Whats the best Settings for a low Input Lag. Actually i have Gsync Fullscreen on and V-Sync on. How i get the lowest possible Input Lag?

Thank you so much for your help. I tested a lot of settings but i dont get what i want :=)

Shaynez
Guest
Shaynez

Hi, in certain games (such as Dark Souls II), exclusive fullscreen forces a 60Hz refresh rate regardless of your monitor’s maximum refresh rate. Does changing the refresh rate your monitor is currently running at also change the G-Sync ceiling? Basically I’m wondering if I should cap my fps at 57 or not in these games (My monitor is 144Hz).

Thanks for all the great info!

AlianosFN
Member
AlianosFN

Hi, I have a question.

I play Fortnite competitively on a 165 Hz 1440p monitor with a GTX 1070 Ti using pretty much all the settings you recommended in this thread (gsync ON, vsync ON, game on fullscreen, fps limited in game files to 162, and finally low latency mode ON).

Now since the nvidia driver update from today got released the new nvidia Reflex Low Latency setting was added to the game. With the setting come 3 options: OFF, ON or ON + BOOST. A thing i noticed when i turned it to either ON or ON + BOOST was that instead of my fps cap being 162, my fps got capped at 158 (so 4 frames lower than the limit i set myself).

This raised a question;
Does turning the setting ON (or ON + BOOST) impact the way gsync works (also in combination with the other recommended settings in this thread)?
If so, what would you recommend me to do? Should i keep the nvidia reflex setting off?

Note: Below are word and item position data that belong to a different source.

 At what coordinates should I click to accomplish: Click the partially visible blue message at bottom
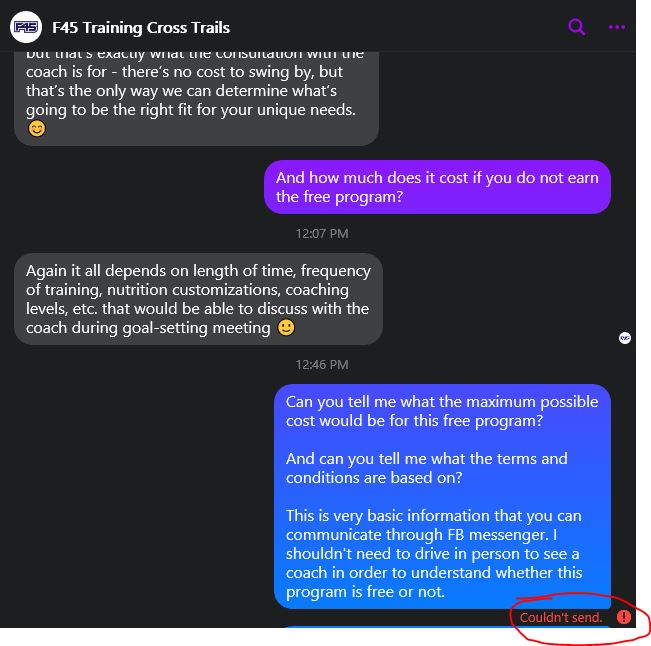[x=448, y=626]
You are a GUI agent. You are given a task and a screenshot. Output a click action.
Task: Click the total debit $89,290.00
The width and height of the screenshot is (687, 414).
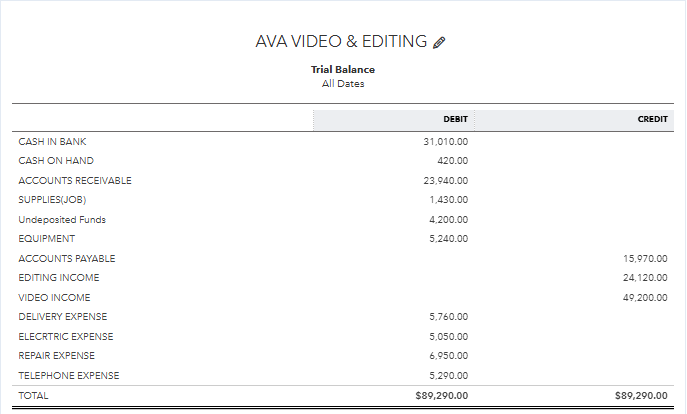[x=442, y=396]
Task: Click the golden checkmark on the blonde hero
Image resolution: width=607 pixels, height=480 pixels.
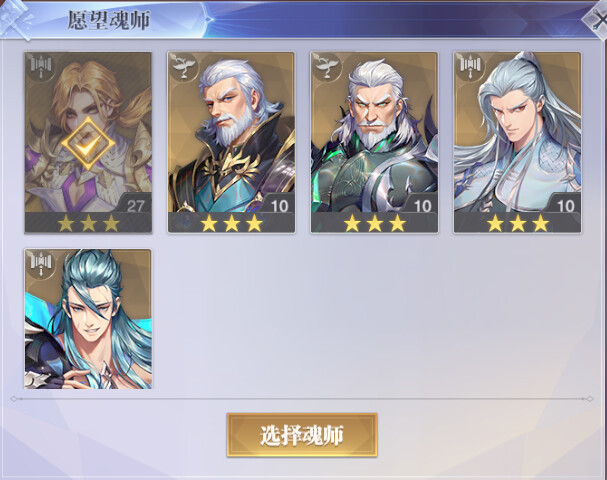Action: (x=88, y=143)
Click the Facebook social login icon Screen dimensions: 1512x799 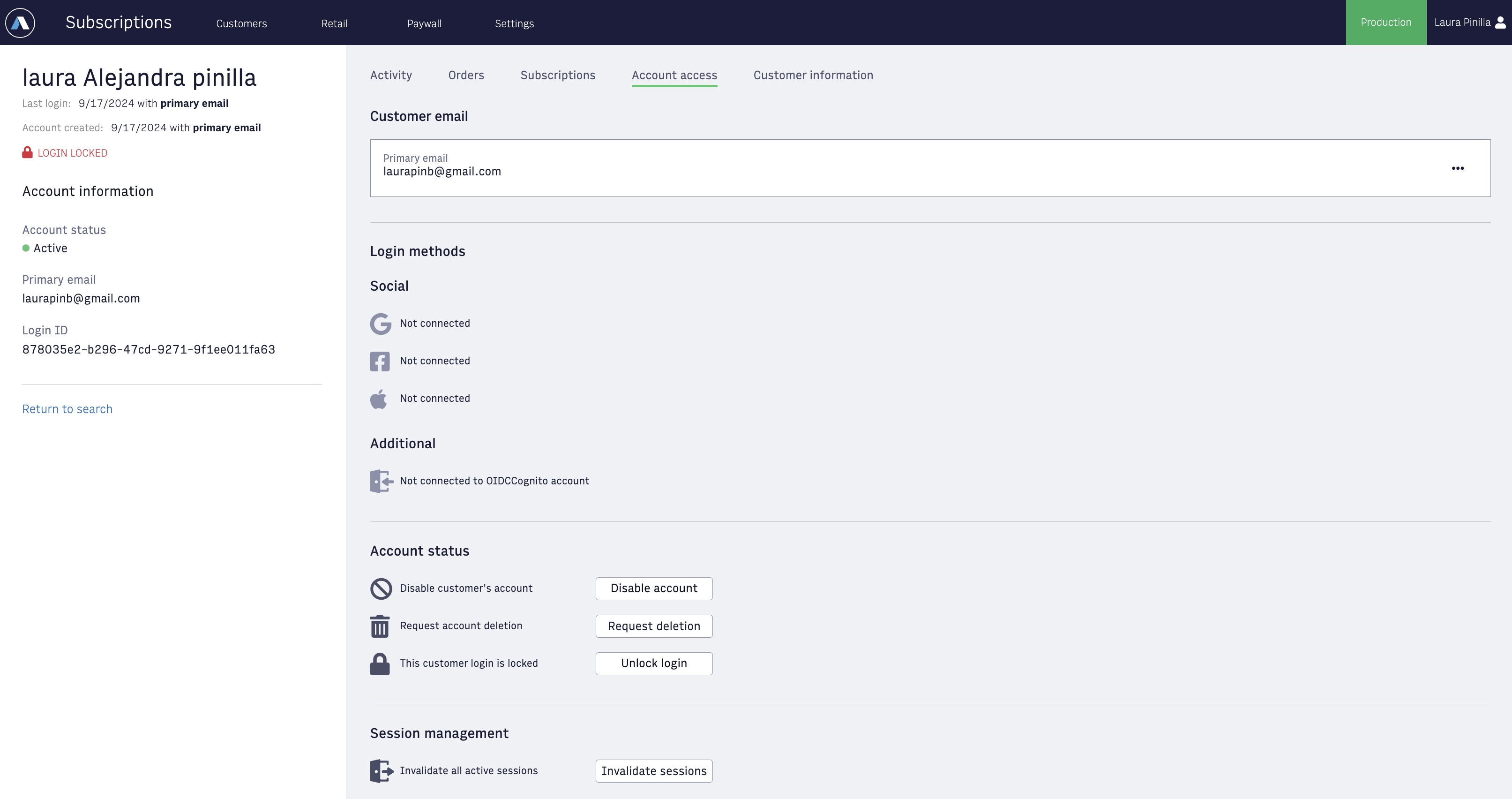coord(380,360)
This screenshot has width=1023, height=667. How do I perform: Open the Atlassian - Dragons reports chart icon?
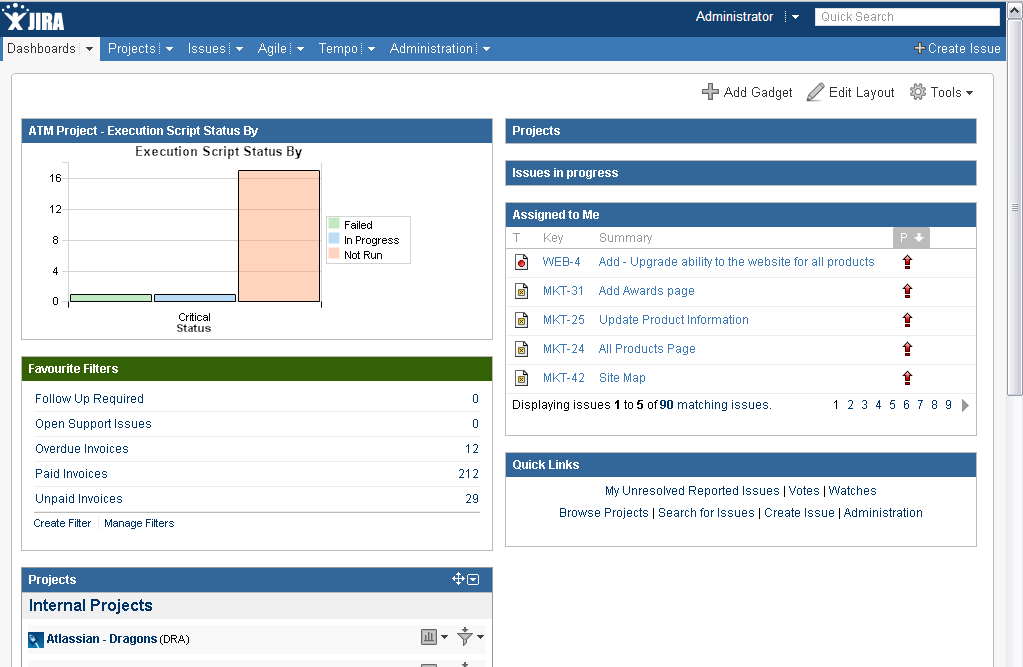[x=430, y=637]
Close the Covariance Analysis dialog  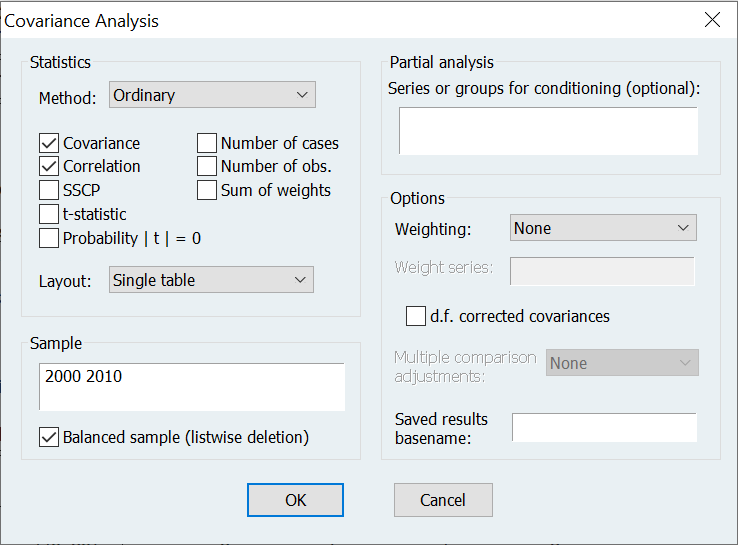[712, 20]
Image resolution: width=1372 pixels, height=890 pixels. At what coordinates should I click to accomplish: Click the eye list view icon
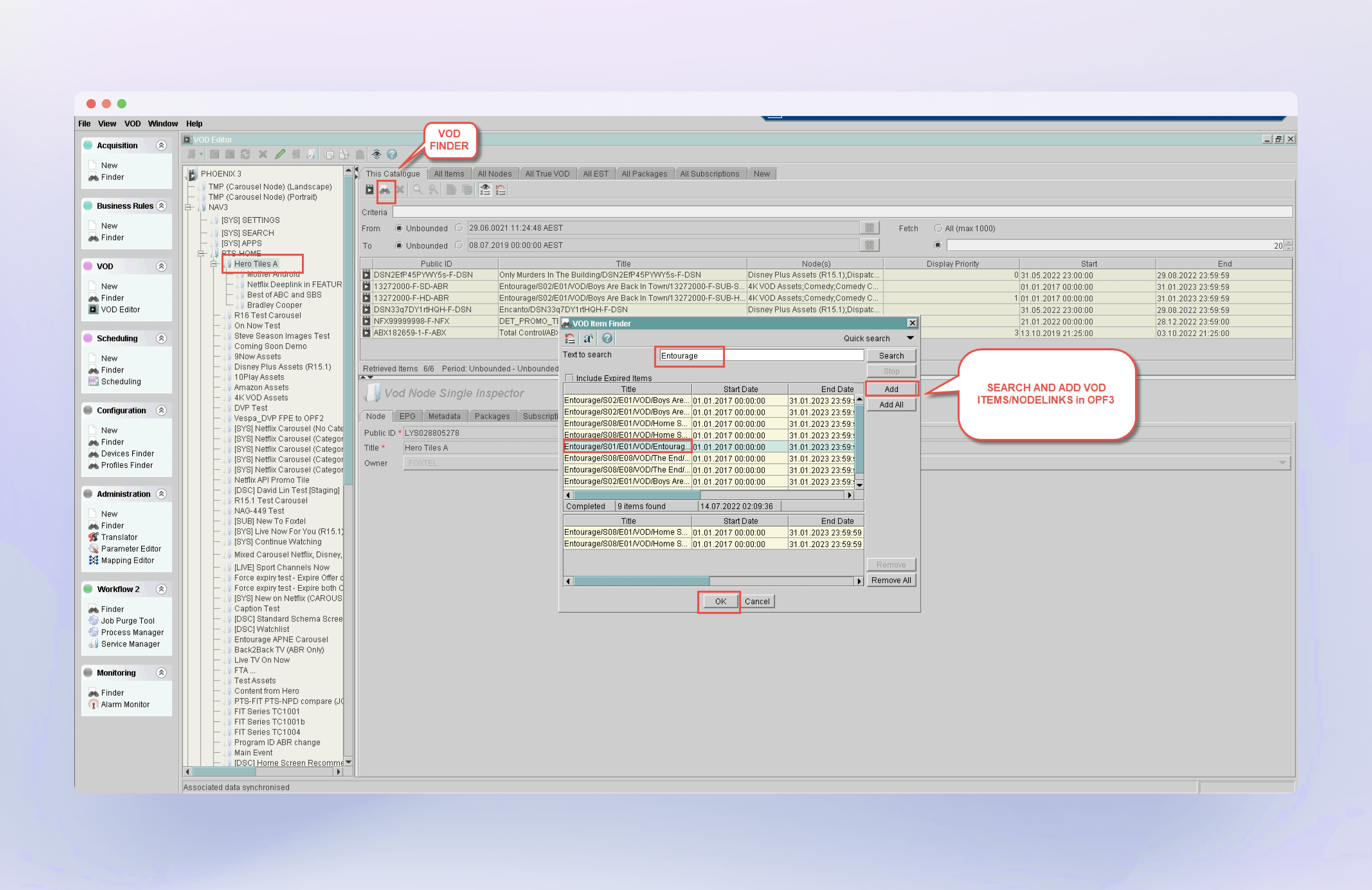coord(485,190)
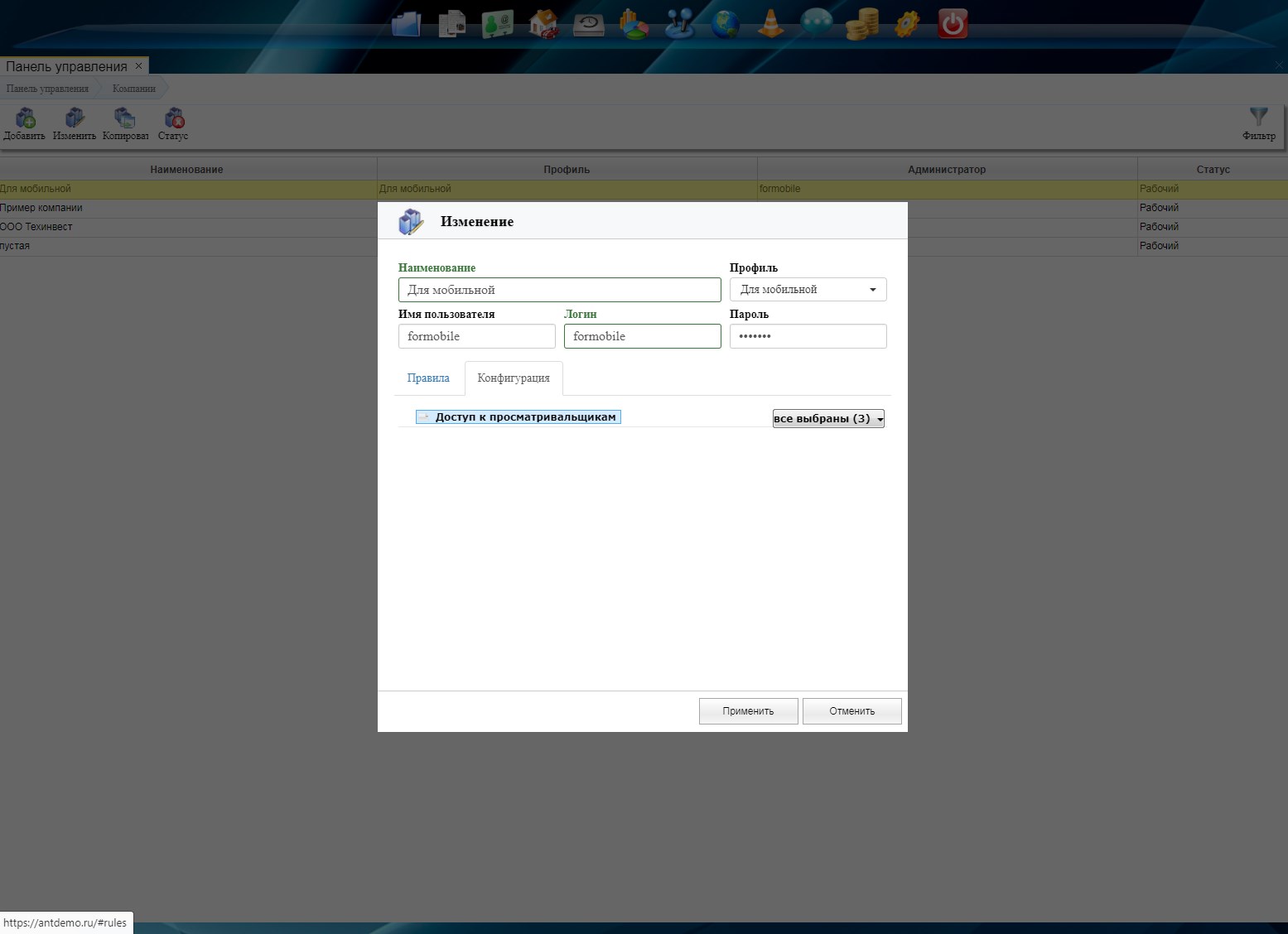Image resolution: width=1288 pixels, height=934 pixels.
Task: Switch to the Правила tab
Action: point(428,378)
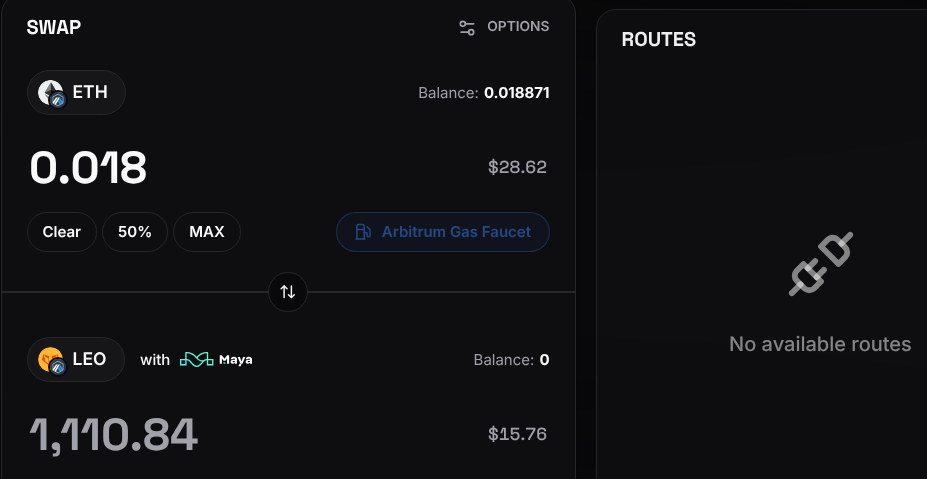Image resolution: width=927 pixels, height=479 pixels.
Task: Click the LEO token logo
Action: pos(50,358)
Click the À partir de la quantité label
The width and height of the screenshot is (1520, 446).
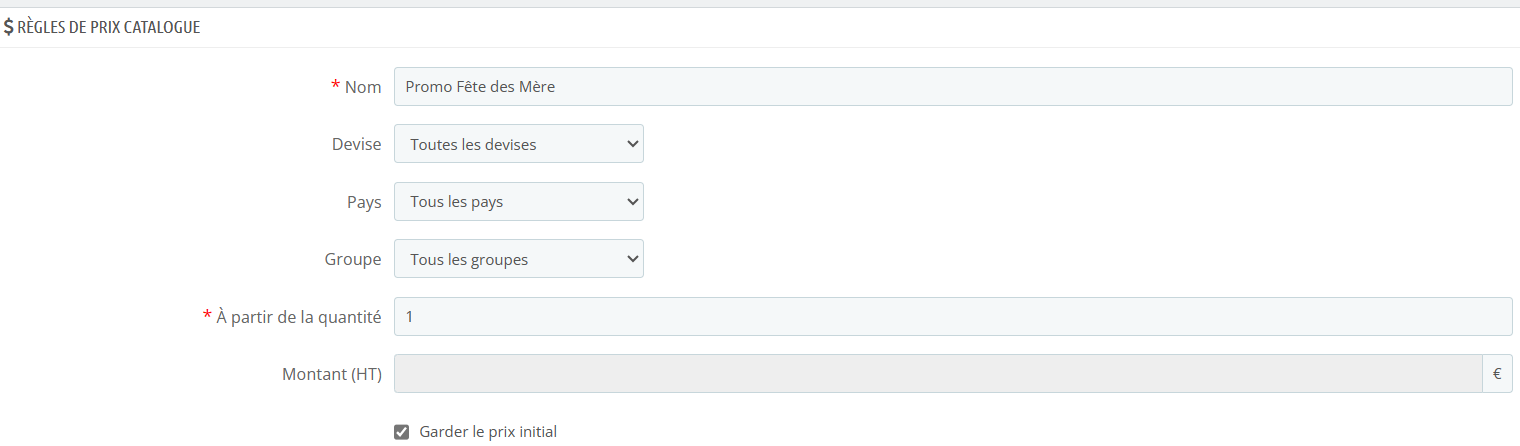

Or should i keep it on (since according to nvidia it reduces system delay) and change my fps cap to make up for the 4 frames i lost?

Ultimately i think my question is; how does the nvidia reflex low latency setting fit in the picture with gsync and the recommended settings in this thread?

Thanks in advance for taking the time to read/answer to my questions!